Ms Cameron acknowledged the SHPA’s ratios but said the level of funding was a “complex matter” that depended on the “acuity of the patients being cared for.”
Ms Kirsa said it was essential pharmacists be available at admission, preferably in the emergency department, to undertake “medication reconciliations”, documenting “what medications a patient has been taking on the outside” to prevent potentially dangerous drug allergies or interactions once in-hospital treatment commenced.
She said accurate medicine lists upon patient discharge also needed to be prepared for GPs.
“Pharmacists play a really important role at that interface and where it doesn’t happen well, it is potentially very serious,” Ms Kirsa said.
Ms Kirsa said LRH pharmacy directors had shared concerns that few recommendations had been adhered to, relating to “additional resources for the pharmacy so they could provide clinical services,
particularly in the emergency department and mental health unit”, arising from a 2012 independent review of LRH pharmacy services.
Ms Cameron said the review, undertaking “in light of an increasing demand on services” evaluated the hospital pharmacy against national benchmarks and “a number of recommendations” arose, “most of which were aimed at improving processes and efficiencies”.

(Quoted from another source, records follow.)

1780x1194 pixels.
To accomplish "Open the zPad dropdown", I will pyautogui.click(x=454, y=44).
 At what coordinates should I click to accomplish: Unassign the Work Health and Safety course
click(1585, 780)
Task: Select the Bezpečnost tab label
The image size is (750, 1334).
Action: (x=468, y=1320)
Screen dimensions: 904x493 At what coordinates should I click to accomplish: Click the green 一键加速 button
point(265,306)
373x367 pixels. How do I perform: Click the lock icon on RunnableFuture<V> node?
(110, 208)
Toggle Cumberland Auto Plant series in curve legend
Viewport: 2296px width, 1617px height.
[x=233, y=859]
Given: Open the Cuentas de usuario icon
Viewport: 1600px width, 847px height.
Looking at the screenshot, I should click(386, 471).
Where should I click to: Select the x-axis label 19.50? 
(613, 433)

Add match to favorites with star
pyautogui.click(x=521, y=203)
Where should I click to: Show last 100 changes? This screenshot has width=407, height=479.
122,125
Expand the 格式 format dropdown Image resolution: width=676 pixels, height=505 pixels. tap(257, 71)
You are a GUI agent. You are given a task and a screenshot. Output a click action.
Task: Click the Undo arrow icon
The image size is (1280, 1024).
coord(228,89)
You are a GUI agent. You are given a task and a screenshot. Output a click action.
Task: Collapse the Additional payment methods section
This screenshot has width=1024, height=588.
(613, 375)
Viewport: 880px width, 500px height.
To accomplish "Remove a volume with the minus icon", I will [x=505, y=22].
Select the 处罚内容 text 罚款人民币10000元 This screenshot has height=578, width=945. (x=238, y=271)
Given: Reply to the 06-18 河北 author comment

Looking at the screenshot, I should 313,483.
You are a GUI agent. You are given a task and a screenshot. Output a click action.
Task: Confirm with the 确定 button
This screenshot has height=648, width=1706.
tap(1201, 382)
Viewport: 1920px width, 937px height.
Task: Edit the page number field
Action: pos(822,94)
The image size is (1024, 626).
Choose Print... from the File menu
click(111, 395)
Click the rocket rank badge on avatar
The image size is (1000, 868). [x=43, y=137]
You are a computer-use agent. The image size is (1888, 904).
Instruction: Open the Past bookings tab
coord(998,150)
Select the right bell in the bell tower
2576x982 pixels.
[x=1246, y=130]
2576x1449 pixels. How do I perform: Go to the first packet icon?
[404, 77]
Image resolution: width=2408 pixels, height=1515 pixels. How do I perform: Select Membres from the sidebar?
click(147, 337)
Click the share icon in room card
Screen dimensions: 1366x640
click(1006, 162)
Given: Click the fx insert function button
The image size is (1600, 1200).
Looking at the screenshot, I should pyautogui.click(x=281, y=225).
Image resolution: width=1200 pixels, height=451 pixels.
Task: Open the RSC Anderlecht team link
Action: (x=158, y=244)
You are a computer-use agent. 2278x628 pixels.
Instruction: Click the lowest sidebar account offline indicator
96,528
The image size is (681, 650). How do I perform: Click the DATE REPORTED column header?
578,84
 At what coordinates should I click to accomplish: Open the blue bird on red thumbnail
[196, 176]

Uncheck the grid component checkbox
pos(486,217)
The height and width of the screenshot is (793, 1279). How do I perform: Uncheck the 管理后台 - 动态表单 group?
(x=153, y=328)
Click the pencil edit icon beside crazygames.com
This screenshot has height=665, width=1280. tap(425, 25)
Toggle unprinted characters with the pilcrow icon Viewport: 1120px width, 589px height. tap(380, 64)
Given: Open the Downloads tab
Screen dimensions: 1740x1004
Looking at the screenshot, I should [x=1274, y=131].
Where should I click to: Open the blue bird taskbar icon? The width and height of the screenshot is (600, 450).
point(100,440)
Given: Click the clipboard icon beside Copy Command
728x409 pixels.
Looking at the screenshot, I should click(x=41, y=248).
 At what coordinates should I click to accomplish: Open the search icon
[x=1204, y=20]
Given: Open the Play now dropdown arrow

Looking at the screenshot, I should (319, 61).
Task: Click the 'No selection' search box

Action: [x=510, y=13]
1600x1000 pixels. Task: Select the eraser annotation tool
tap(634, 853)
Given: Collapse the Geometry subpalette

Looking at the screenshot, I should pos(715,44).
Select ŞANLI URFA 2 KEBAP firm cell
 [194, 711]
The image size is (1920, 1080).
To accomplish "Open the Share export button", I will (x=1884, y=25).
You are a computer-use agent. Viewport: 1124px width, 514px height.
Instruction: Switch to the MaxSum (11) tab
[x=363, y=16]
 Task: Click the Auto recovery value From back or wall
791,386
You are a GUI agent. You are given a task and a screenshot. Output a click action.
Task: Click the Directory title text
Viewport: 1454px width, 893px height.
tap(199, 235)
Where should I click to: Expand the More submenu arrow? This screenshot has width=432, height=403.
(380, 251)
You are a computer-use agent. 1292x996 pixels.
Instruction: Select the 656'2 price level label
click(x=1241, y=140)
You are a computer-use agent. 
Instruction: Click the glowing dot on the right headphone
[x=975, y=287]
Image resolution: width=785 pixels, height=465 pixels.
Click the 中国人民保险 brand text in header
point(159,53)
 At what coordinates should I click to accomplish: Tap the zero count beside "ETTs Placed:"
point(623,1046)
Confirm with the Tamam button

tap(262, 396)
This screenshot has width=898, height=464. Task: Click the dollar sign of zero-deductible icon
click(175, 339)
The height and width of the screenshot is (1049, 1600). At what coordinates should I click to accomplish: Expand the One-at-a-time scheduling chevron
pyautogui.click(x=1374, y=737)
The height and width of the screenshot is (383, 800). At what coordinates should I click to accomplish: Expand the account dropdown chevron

“From that, an action plan was drawn up and was finalised this month, with implementation to begin immediately,” Ms Cameron said.
“We are disappointed that the pharmacy director and deputy director are leaving right as we are implementing these improvements but we wish them well in their future plans.”
Ms Kirsa said the SHPA was considering its approach to the events at LRH.
She said the association had already warned health ministers about “what happens when the focus is directed solely on financial matters,” in light of a recent UK review into hospital quality and safety issues.
The review, known as the Francis Report, “highlighted the sort of situation as we see happening at LRH,” Ms Kirsa said.
“It showed where there is a lack of clinical staff and support for medicines used at the ground level, with pharmacists assisting nurses and doctors to safely manage (medications), it can result in significant errors.”